Create, Read, Update, and Delete- the Four Elements of ORM

Create

We create an instance of individ and address, which are "Hannah" and "Hannah@gmail.com" and set the attribute name for an e-mail for individ and address respectively. We also set that the person with the given address belongs to the person with the individ ID 1 (which in this case is Hannah). We can therefore treat the instances in the relational database as objects. We then create a database using the sessionmaker function and add the attributes with "session.add_all()" (we could also only add one attribute with "session.add()"). With the commit command, we confirm the changes made to the database.

individ = Individ()
individ.name = "Hannah"

address = Address()
address.email = "Hannah@gmail.com"
address.individ_id = 1

Session = sessionmaker(engine)
session = Session()
session.add_all([individ, address])
session.commit()

Read

We first again start a session to connect to the database. Then we make the query to retrieve the address of the person with the ID 2, so the address of the second individ. The first command makes sure that the first result of the query is retrieved. Since we have only created one ID, we should get the result "none".

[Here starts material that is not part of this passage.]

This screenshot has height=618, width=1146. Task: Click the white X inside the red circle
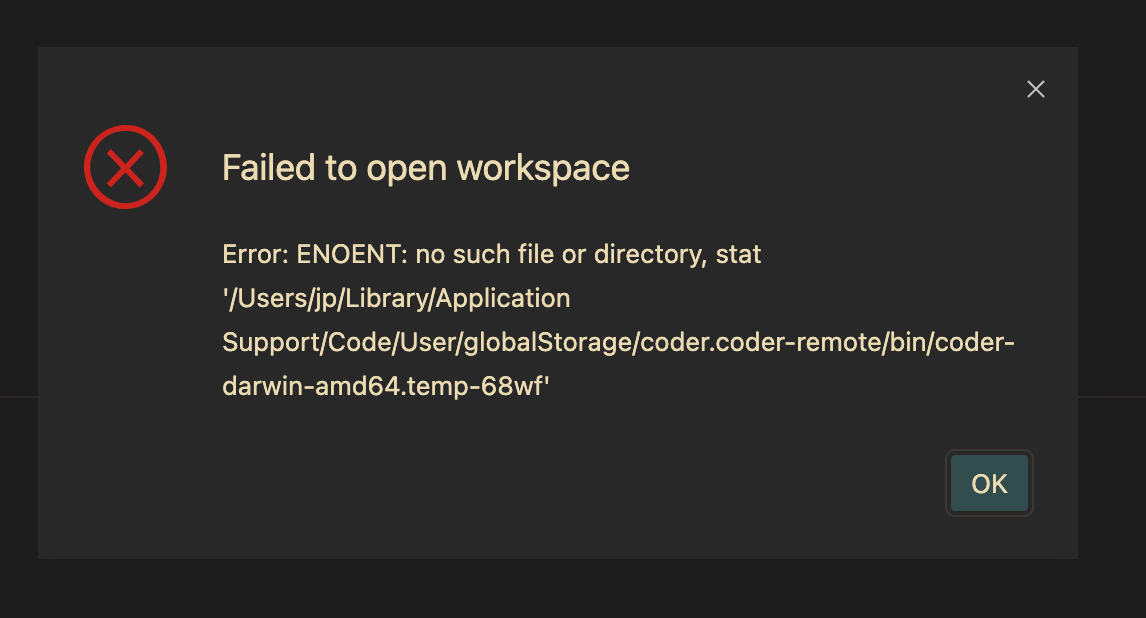click(125, 168)
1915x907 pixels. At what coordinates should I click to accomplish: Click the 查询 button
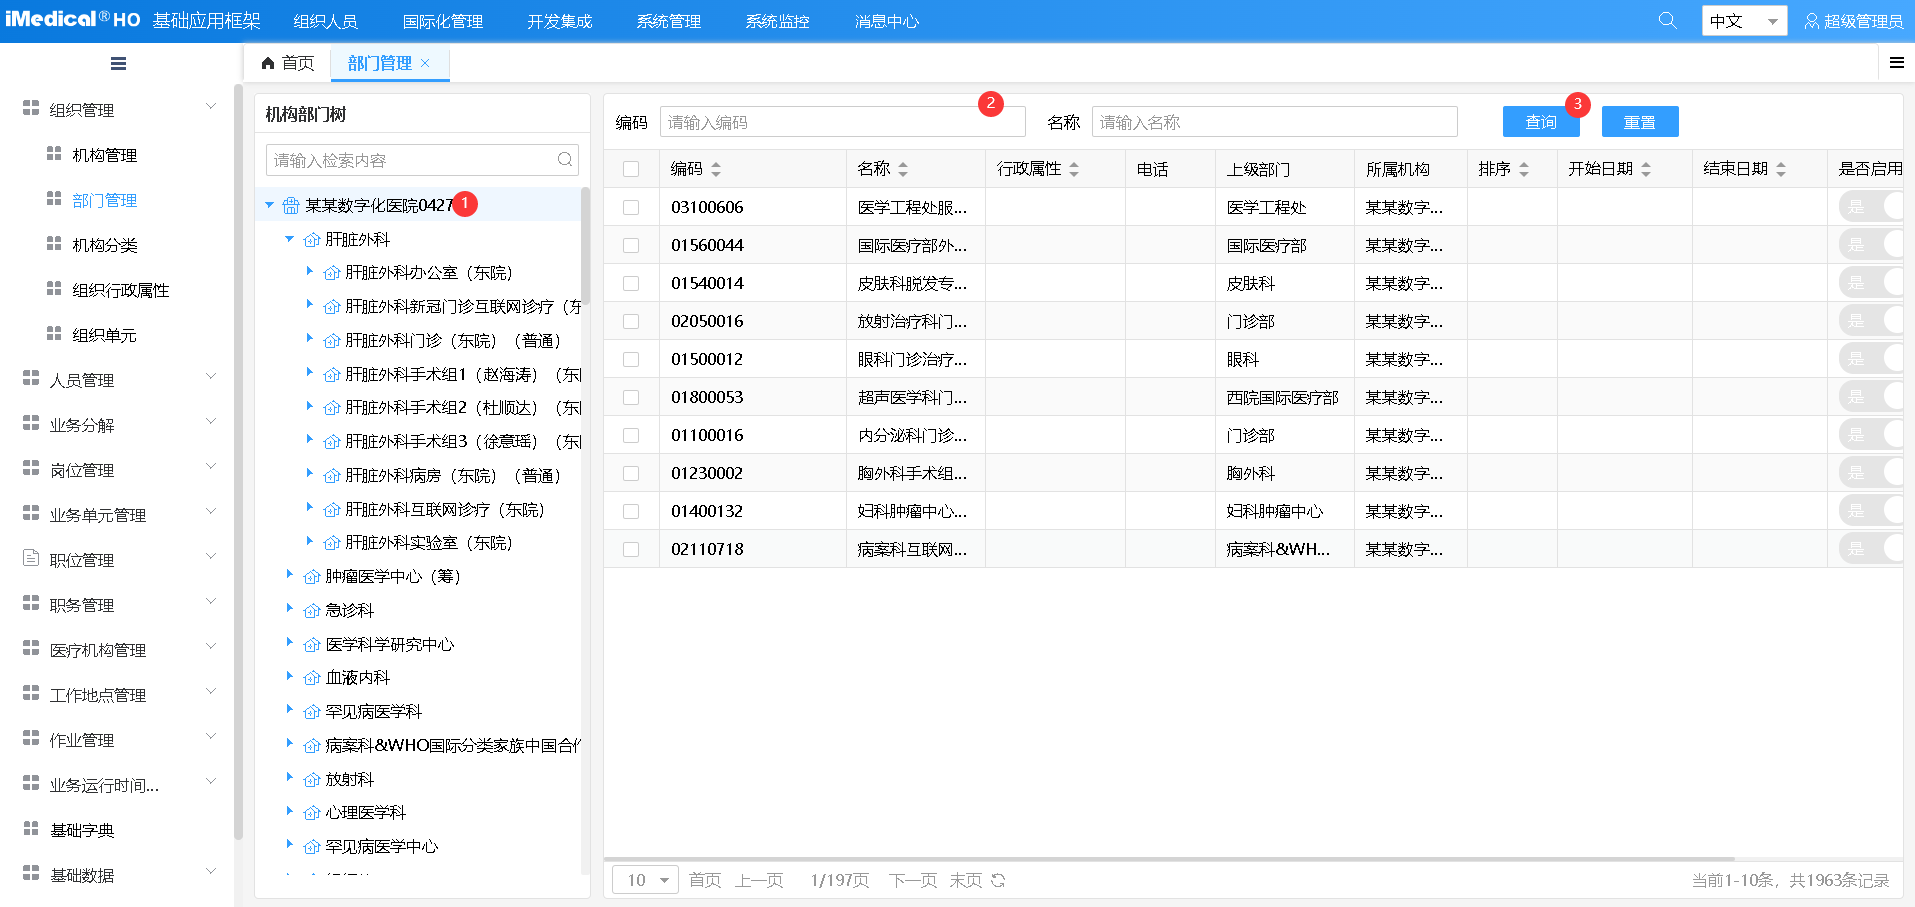click(1540, 122)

Session = sessionmaker(engine)
session = Session()
result = session.query(Address).filter(Address.id==2).first()

Update

To update the database, we again start the session to connect to the database. We again query for the address with ID 2. But this time, we update the e-mail address by adding "update({"email": "Hannah+1@gmail.com"}. Note that e-mail is an attribute of the address we have defined above. We then finalize the update with "session.commit". This update only works when ID 2 already exists.

Session = sessionmaker(engine)
session = Session()
result = session.query(Address).filter(Address.id==2).update({"email": "Hannah+1@gmail.com"})
session.commit()

Delete

To delete an attribute, we again query an address, this with ID after, we have stated the session. This retrieved address we call the result. This result is then deleted using "session.delete(result)". Lastly, we confirm the changes made with "session.commit".


Session = sessionmaker(engine)
session = Session()
result = session.query(Address).filter(Address.id==1).first()
session.delete(result)
session.commit()

References

  • Copeland, Rick, and Jason Myers. Essential Sqlalchemy. O'Reilly, 2016.